The three functions can and should be fully orthogonal. Build systems vary by company. Code editors vary by individual. Visual Studio is still hands down the best debugger available.
My workflow at the moment is Buck/Unreal for Build Systems + 10x for Code Editor + Visual Studio for debugging. Visual Studio can easily debug any process built by any build system. All you need are pdbs and source code. Visual Studio does NOT have to be the build system. fts_autosln exists so I can generate thin-ish .sln files for extremely large and complex projects.
Future Work
Right now fts_autosln does everything I need. There's a few areas that might be interesting.
- Better launch support. Right now Visual Studio will launch your exe when you press F5. It might be worth letting users specify things such as working dir, env vars, multiple modes, etc. My primary use case is "attach to process" so I punted on this.
- Source indexing support.

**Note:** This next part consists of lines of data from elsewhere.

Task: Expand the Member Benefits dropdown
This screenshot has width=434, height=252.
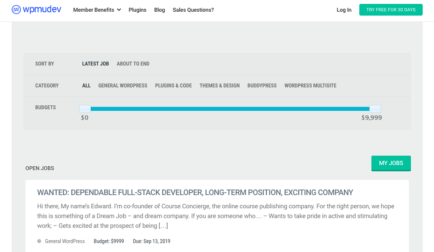Action: click(97, 10)
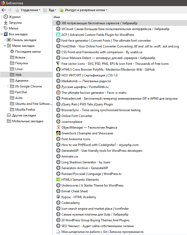Click the Forward arrow in toolbar
Viewport: 187px width, 235px height.
(10, 10)
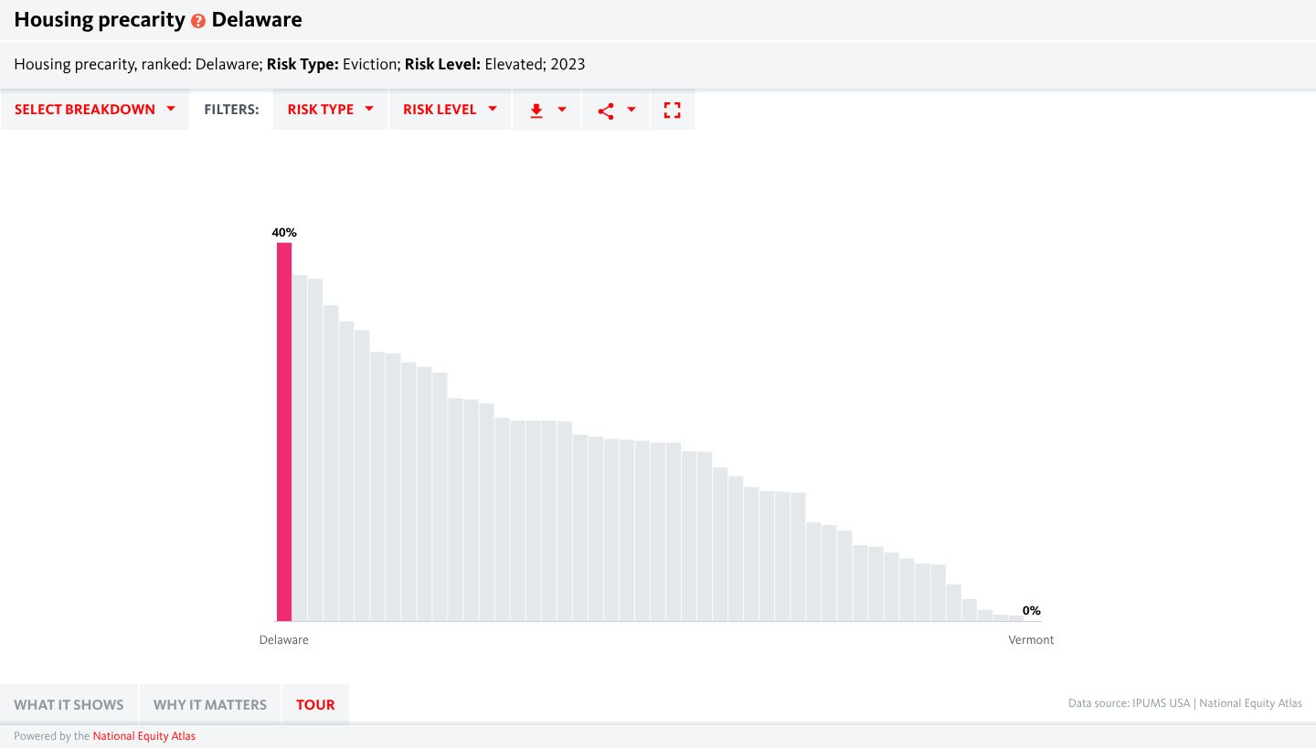The height and width of the screenshot is (748, 1316).
Task: Enter fullscreen mode with the expand icon
Action: [x=672, y=110]

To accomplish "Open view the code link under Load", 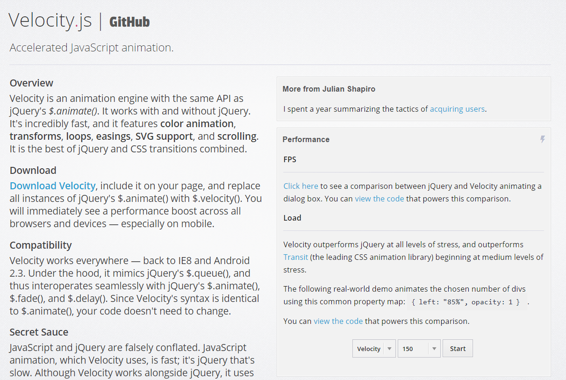I will (x=338, y=321).
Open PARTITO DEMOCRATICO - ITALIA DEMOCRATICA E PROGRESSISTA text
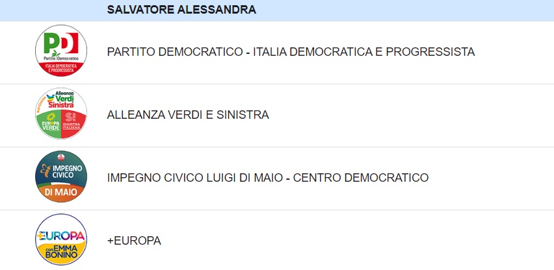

When `fts_autosln` generates an `sln` for a running process it will fetch `pdbs` from Symbol Servers. However it won't fetch source code via source indexing. That could be super cool. However the optimal implementation of this may vary by source control system.
- Python support. My projects these days often involve a lot Python code running in an embedded interpreter. There's a lot of permutations in how Python is used. I haven't explored this at all yet.
If anyone finds this tool useful please let me know. If anyone has feature requires file them on GitHub.
Thanks for reading.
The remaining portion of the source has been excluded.